Die Umsetzung erfolgt in Deutschland auf unterschiedliche Weise: Die NIS2-Richtlinie wird durch das NIS-2-Umsetzungs- und Cybersicherheitsstärkungsgesetz umgesetzt, während die Resilienz-Richtlinie durch das KRITIS-Dachgesetz national umgesetzt wird. Beide Richtlinien müssen durch den Gesetzgeber bis Oktober 2024 umgesetzt werden, wobei eine frühere Umsetzung den betroffenen Einrichtungen und Unternehmen eine bessere Planung ermöglicht.

Die neuen Regelungen betreffen wichtige Einrichtungen und „kritische Anlagen“ in verschiedenen Sektoren wie Energie, Transport und Verkehr, Finanz- und Versicherungswesen, Gesundheitswesen, Trinkwasser, Abwasser, Ernährung, Siedlungsabfallentsorgung, Informationstechnik und Telekommunikation (IKT), Verwaltung von IKT-Diensten (Business-to-Business) sowie Weltraum. Unternehmen müssen Risikomanagement, Registrierung, Meldungen bei Sicherheitsvorfällen und Nachweise von Maßnahmen erfüllen. Die detaillierte Umsetzung technisch-organisatorischer Maßnahmen bleibt offen.
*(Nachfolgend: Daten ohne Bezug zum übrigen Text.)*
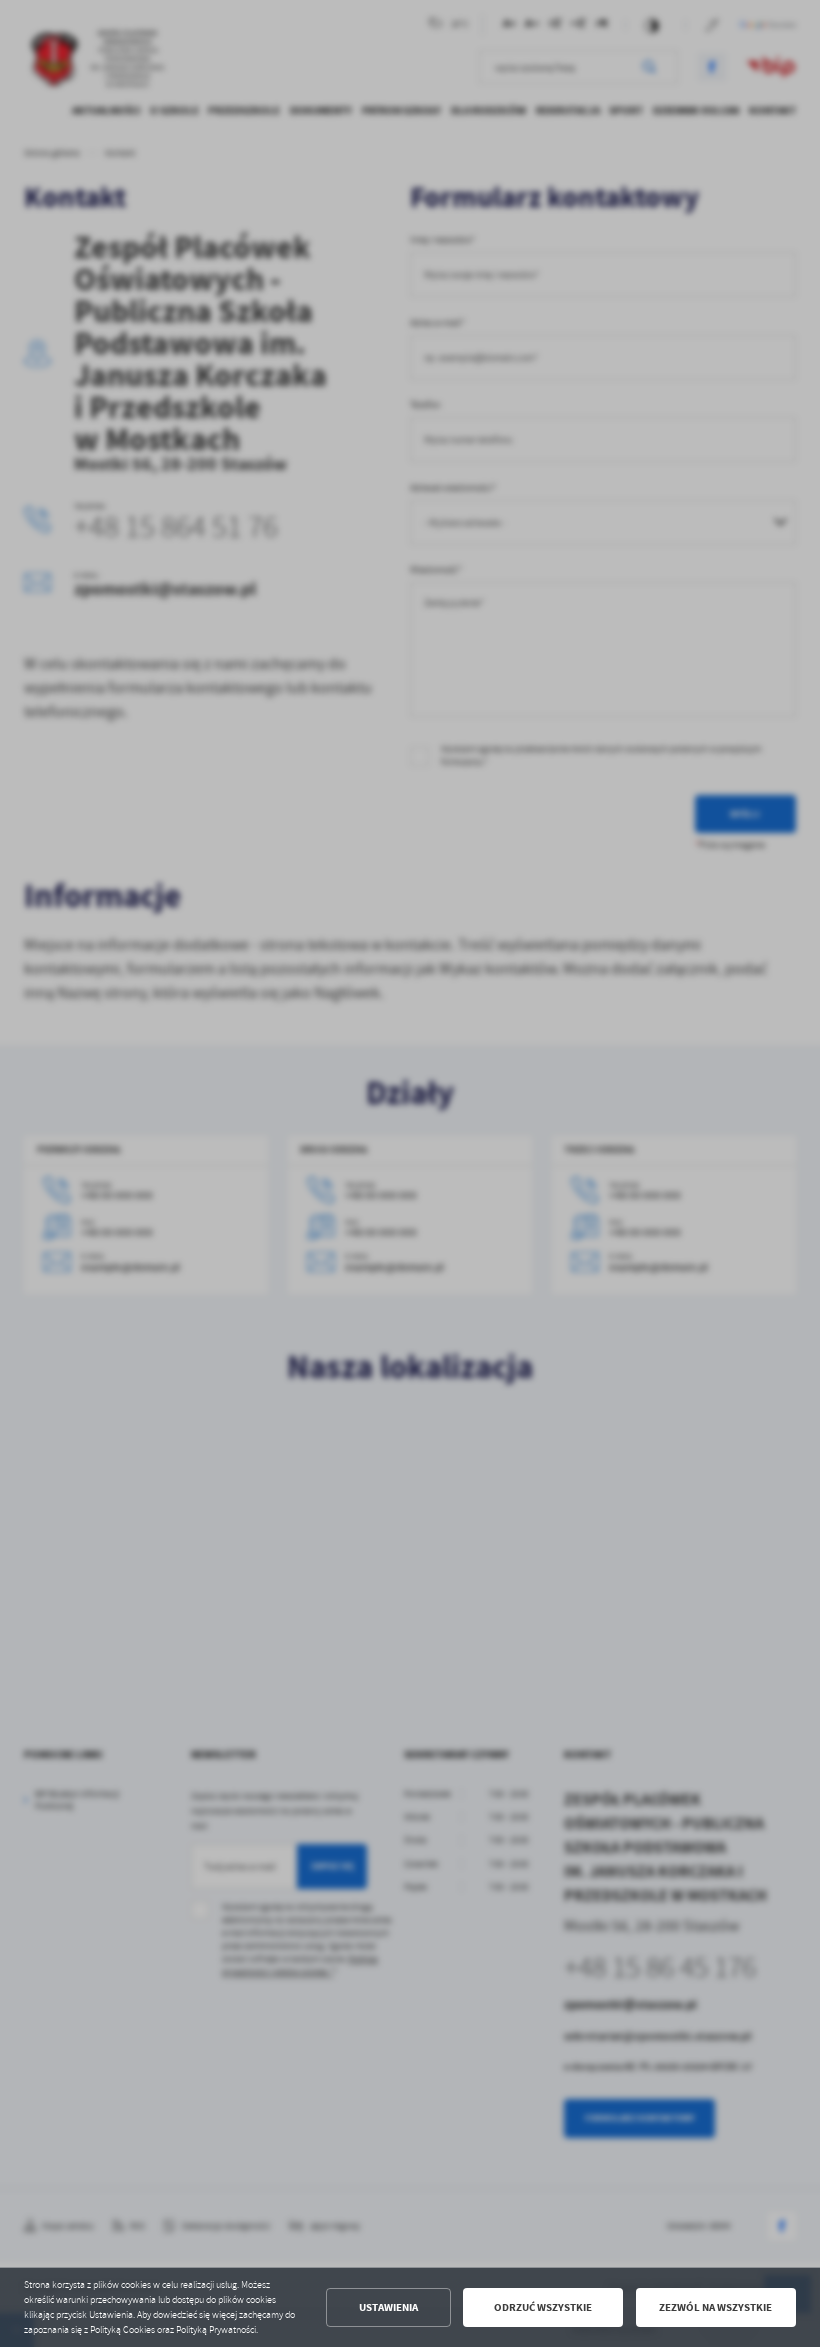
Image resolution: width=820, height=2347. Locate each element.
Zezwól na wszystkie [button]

Das KRITIS-Dachgesetz erweitert den Schutz auf analoge Infrastrukturen und ermöglicht die Erarbeitung branchenspezifischer Resilienzstandards. Es werden neue Bußgeldrahmen und Management-Verantwortlichkeiten eingeführt, wobei Geschäftsleitungen für entsprechende Sicherheitsmaßnahmen haften und diese überwachen müssen. Die persönliche Haftung der Geschäftsleitung für Schäden, die durch mangelhaftes Risikomanagement entstehen, wird betont.

Insgesamt zielen die neuen Regelungen darauf ab, die Sicherheit und Resilienz kritischer Infrastrukturen in Deutschland zu stärken und Unternehmen besser auf Bedrohungen vorzubereiten. Es wird erwartet, dass die verstärkte Regulierung zu mehr Aufmerksamkeit und Investitionen in diesem Bereich führen wird.